Bob Coen had been Madison Avenue’s unblinking oracle for 60 years, and when he stepped down as chief forecaster at Magna last March, it was the end of an era.
And while the biz respectfully marked the occasion of Coen’s retirement, those who crunch numbers for their daily bread say Magna tapped a more-than-worthy replacement in Brian Wieser.
Three months after taking the reins as senior vp and global forecasting director, Wieser announced that he had torn up the traditional methodology that informed how the industry gauged its own health, eschewing calculations based on ad revenue in favor of an assessment of media supplier revenues. The new approach neatly side-stepped unreliable rate-card data and estimates based on anecdotal evidence for a more verifiable set of data points culled from Security Exchange Commission filings and a wealth of ancillary sources such as census data, employment data, etc.

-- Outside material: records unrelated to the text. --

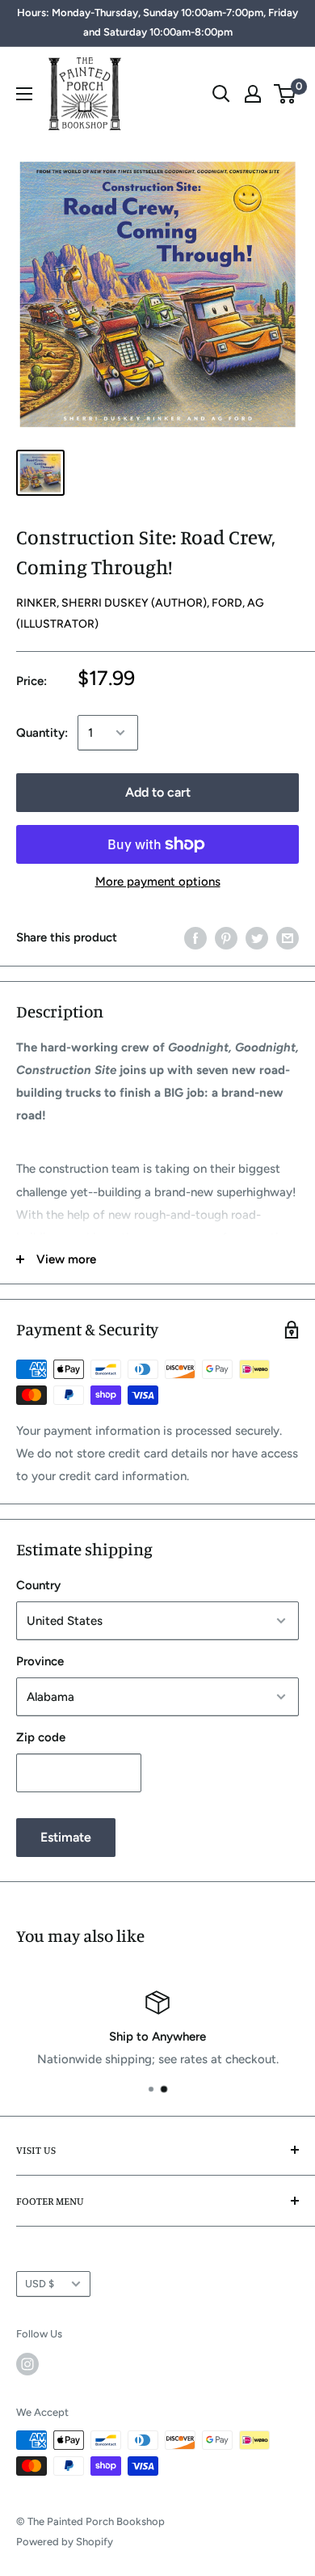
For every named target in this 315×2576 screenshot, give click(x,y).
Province (40, 1661)
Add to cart (158, 792)
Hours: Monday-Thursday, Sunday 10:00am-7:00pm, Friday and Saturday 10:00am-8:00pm (157, 22)
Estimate (65, 1837)
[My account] (253, 94)
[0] (285, 94)
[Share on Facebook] (195, 937)
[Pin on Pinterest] (226, 937)
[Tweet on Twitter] (257, 937)
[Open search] (221, 94)
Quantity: (42, 732)
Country (38, 1585)
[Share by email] (287, 937)
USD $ (39, 2284)
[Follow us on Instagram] (27, 2364)
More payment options (157, 881)
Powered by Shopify (64, 2542)
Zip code (40, 1737)
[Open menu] (24, 93)
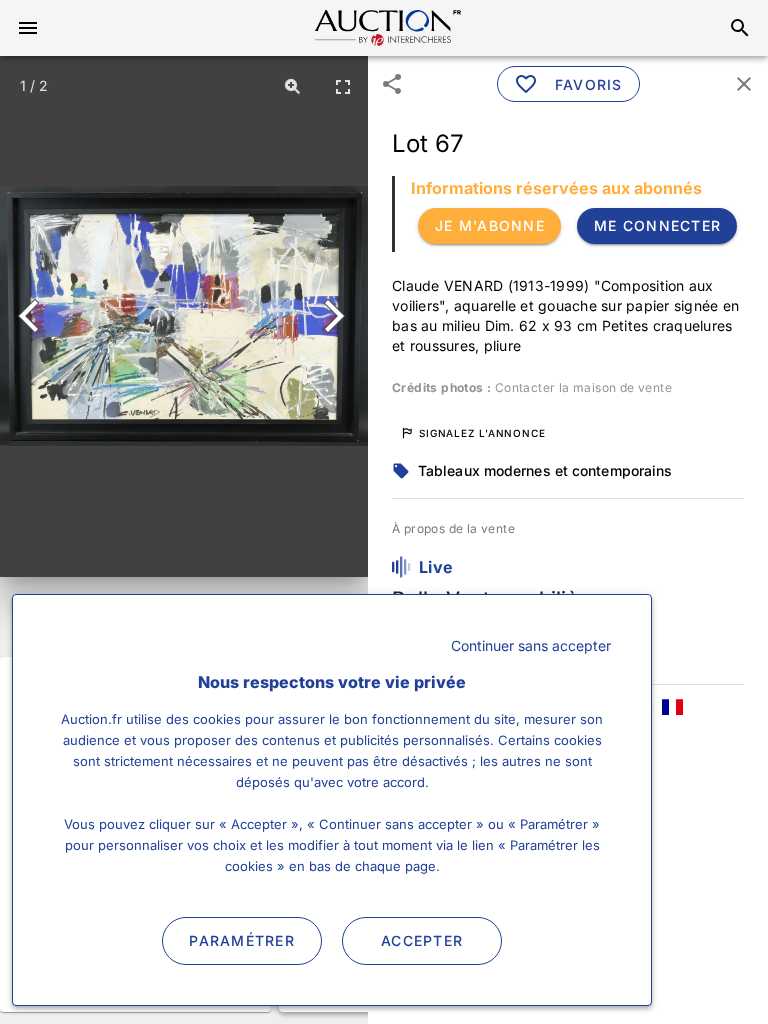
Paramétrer (242, 940)
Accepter (422, 940)
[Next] (330, 316)
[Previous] (37, 316)
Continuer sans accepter (531, 645)
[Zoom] (293, 86)
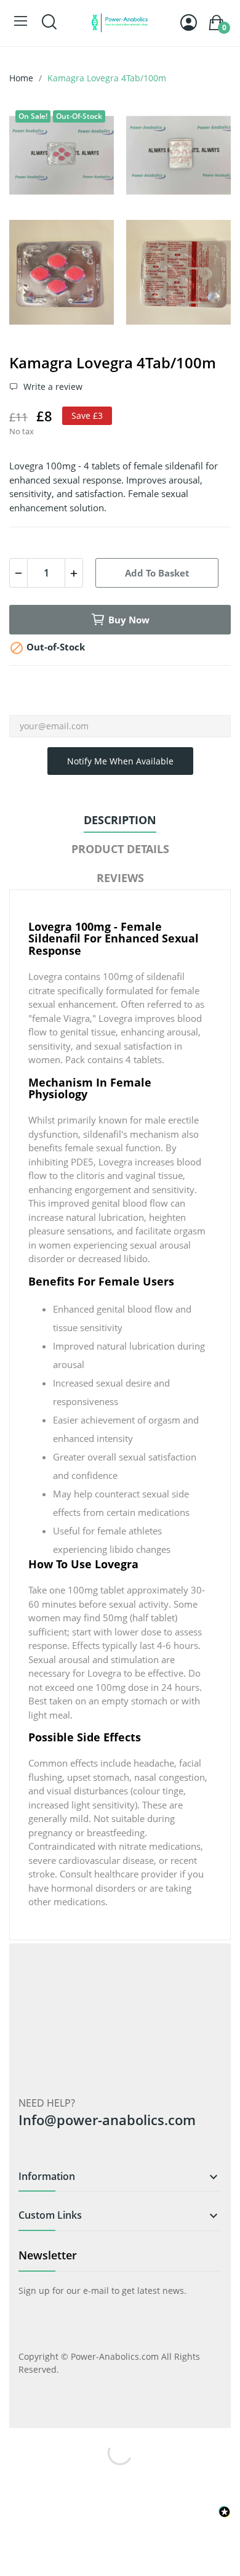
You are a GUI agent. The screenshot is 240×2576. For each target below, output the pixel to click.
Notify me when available (120, 761)
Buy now (129, 620)
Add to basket (157, 573)
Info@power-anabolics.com (107, 2120)
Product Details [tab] (120, 848)
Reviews (120, 877)
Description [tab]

In keeping with Magna’s global ambitions, the Wieser forecast also was expanded to assess 70 overseas markets. “The prevailing forecasting model was very Old World, and while Wall Street used the information, it still wasn’t very comprehensive,” said MagnaGlobal president/CEO Elizabeth Herbst-Brady.
Now analysts from a roster of firms that includes Barclays Capital, Deutsche Bank and UBS support that assertion. “We use Magna’s actuals as the basis of our model,” said Barclays Capital analyst Anthony DiClemente. “There just isn’t another source out there that provides such good data.”
A former Wall Street hand himself––Wieser joined Magna from Deutsche Bank in ’03––explained that some of his methodology reflected his experience on the firm’s cable and satellite sector equity research team.
“Most analysts who care about this industry aren’t so much concerned with what the marketers are doing,” he said. “They’re trying to understand what the owners are doing and how that’s affecting business. Ultimately, we’re trying to understand media owners too.”